« Je veux paraître reposée, pas opérée. » C'est la demande la plus fréquente en consultation de lifting. Or c'est précisément ce que permet le lifting profond (deep plane), devenu la technique de référence saluée par les sociétés savantes (ASPS, AAFPRS) en 2026. Pour comprendre pourquoi, il faut regarder sous la peau.
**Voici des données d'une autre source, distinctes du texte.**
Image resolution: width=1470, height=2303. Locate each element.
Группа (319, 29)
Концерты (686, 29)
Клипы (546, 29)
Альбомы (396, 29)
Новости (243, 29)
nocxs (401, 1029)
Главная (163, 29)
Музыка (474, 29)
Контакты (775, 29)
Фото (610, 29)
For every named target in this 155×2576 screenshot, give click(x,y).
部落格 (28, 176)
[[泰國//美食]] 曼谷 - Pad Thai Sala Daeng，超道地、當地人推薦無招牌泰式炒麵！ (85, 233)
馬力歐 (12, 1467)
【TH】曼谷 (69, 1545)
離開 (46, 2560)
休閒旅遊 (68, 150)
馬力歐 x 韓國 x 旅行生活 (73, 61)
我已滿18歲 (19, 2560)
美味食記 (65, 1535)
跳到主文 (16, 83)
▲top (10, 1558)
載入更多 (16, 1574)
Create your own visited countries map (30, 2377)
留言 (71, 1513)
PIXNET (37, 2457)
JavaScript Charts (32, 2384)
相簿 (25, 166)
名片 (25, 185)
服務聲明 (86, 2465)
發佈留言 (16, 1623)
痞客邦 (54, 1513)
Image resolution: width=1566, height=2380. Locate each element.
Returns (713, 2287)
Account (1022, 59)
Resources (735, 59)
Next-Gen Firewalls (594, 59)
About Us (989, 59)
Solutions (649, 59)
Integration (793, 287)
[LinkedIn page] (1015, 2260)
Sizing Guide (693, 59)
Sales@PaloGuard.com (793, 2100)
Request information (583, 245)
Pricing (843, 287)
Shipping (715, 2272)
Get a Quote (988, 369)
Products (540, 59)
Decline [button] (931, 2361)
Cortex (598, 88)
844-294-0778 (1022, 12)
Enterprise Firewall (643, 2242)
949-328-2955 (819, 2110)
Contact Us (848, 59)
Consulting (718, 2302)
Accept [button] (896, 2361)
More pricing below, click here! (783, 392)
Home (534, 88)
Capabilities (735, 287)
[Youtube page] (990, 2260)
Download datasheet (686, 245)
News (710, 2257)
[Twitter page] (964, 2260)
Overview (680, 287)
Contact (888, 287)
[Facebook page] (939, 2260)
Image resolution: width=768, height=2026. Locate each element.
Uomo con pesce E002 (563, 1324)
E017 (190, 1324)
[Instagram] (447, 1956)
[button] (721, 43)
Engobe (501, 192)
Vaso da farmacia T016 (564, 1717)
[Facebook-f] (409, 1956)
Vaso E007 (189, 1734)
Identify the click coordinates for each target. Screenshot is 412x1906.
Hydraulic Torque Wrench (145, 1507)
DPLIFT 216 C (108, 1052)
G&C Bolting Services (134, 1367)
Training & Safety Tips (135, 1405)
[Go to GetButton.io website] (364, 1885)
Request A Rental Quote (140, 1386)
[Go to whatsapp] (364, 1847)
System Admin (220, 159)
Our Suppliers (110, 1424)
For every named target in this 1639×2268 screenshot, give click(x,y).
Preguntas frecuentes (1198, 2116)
La différence est dans la profondeur

Le visage vieillit d'abord en profondeur : les ligaments de soutien se relâchent et les volumes descendent. La peau, elle, ne fait que suivre. C'est là toute la différence entre les deux approches :

  • Le lifting classique agit surtout sur les couches superficielles (peau et plicature du SMAS). En tendant la peau, il peut, s'il est trop appuyé, donner un aspect « tiré » et s'estomper plus vite.
  • Le lifting profond (deep plane) travaille sous le SMAS : il libère les ligaments de rétention du visage et repositionne l'ensemble des tissus « en bloc », sans tension sur la peau. Le lift est vertical, naturel, et la peau est simplement redrapée sans être tractée.
Visage féminin naturellement rajeuni après un lifting profond deep plane
Illustration — l'objectif du deep plane : un visage rajeuni et naturel, sans effet « tiré ».

Ce que disent les données

La littérature de 2025 conforte cette approche. Plusieurs revues systématiques et méta-analyses comparant le deep plane au lifting SMAS classique concluent à des résultats particulièrement favorables sur le tiers moyen du visage (les pommettes, le sillon naso-génien) et à une bonne durabilité. Les études de suivi à long terme situent la durée du résultat autour de 10 à 15 ans. Surtout, l'absence de tension cutanée explique le rendu naturel, sans cet aspect figé que redoutent les patients.

La tendance : des liftings plus précoces et « d'entretien »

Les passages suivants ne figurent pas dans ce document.